Country Living Magazine/
The National Magazine Company
As a child born in wartime London, my Estonian mother, an artist and my Welsh father, an author, decided to seek safety in the mountains of Wales.
With my two brothers, we would climb the surrounding hills to the haunting cry of the curlew, cross fields of sheep, one with a pony but another with a not so friendly bull from the farm where we bought our eggs and milk. We would explore the woods, paddle in our nearby stream and on special occasions, picnic by the river Rheidol.
These were the carefree days when we returned home with our ‘treasures’. They might be feathers, pebbles, tadpoles, wildflowers, leaves and insects. This was how my love for nature surely began…….
After studying at the Cardiff College of Art and the Central School of Arts and Crafts, I left to begin my career - as a graphic designer. Then in 1978 I was determined to become a botanical artist and later knew that I only wanted to portray wild flora, fruits and then insects, all in watercolour. By 2006 I began to paint on vellum. It is still a challenge but a happy one!
'Life in nature reveals the truth of things' Dűrer
Testimonials
1. You capture the reality of every object you choose to paint, as if you were leading us into the open air where I can almost feel the cold, damp air of spring, smell the breathing earth, remember kneeling to pick wild strawberries.
Apart from your sensitive eye and immense talent, your painting shows your intense love of natural things, precious wildings. I share that love. Thank you warmly.
Beth Chatto
2. What is appealing to me is that her able draughtsmanship, her skill in composition, the patience in scrutiny and execution of fine detail and then, that special magiic quality that makes it all work.

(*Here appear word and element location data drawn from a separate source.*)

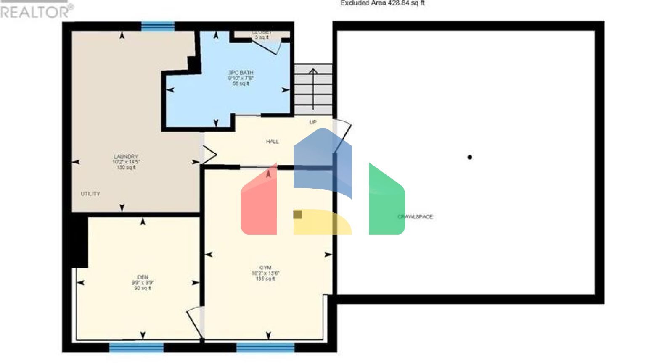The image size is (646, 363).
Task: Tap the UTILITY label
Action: pyautogui.click(x=90, y=194)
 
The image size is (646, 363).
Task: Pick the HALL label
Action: pyautogui.click(x=273, y=142)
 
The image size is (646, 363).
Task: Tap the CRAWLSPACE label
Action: pyautogui.click(x=415, y=217)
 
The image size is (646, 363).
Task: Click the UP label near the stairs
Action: pyautogui.click(x=313, y=122)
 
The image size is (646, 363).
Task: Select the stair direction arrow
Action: pyautogui.click(x=313, y=88)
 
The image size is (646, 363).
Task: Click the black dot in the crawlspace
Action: pyautogui.click(x=470, y=157)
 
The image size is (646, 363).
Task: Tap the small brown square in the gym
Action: pyautogui.click(x=297, y=215)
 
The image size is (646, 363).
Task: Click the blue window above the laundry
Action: pyautogui.click(x=158, y=26)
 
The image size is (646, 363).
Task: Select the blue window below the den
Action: pyautogui.click(x=136, y=347)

Her plant portraits dutifully enchant and inform.
Maureen Lazarus BSc (Hons)
Curator (Botanical Illustration)
National Museum Wales
3. Her work has minute detail and intensity, the flowers painted actual size or slightly smaller , with great feeling for their natural poise and their modest habit. She carefully avoids making them more impressive than they are, and as a result her paintings have an essential truth about them. At the same time her use of light on rounded forms, such as crab apple, is magical and goes beyond mere modelling. Even the different disease, scratches or insect damage which her subjects suffer, are faithfully reproduced.
Martyn Rix
4 I just love Helga Hislop. She is firstly a remarkable person and secondly, a wonderful botanical artist. I own a single painting by her but it means a great deal to me as it is a perfect Snake's Head Fritillary and Snail. It gives me such pleasure, every time I see it, the luminosity of the painting on vellum with such perfect colour – it’s magical.
Jonathan Cooper
5 There are three of Helga’s paintings in my collection, each of them treasured. One is an exquisite circlet of wild spring flowers so delicate it seems ephemeral; another is of most beautifully painted rosehips on vellum, reminiscent of an ancient herbal. The third, a recent acquisition, is a tiny work of autumnal objects with echoes of Hoefnagel and van Kessel, with her scraps of leaves, mistletoe and a snail scattered on the vellum.
She has a great gift for recording the small and inconspicuous, the ‘found’ objects in our gardens. Her paintings, especially on vellum, have a quiet and reflective quality which will endure.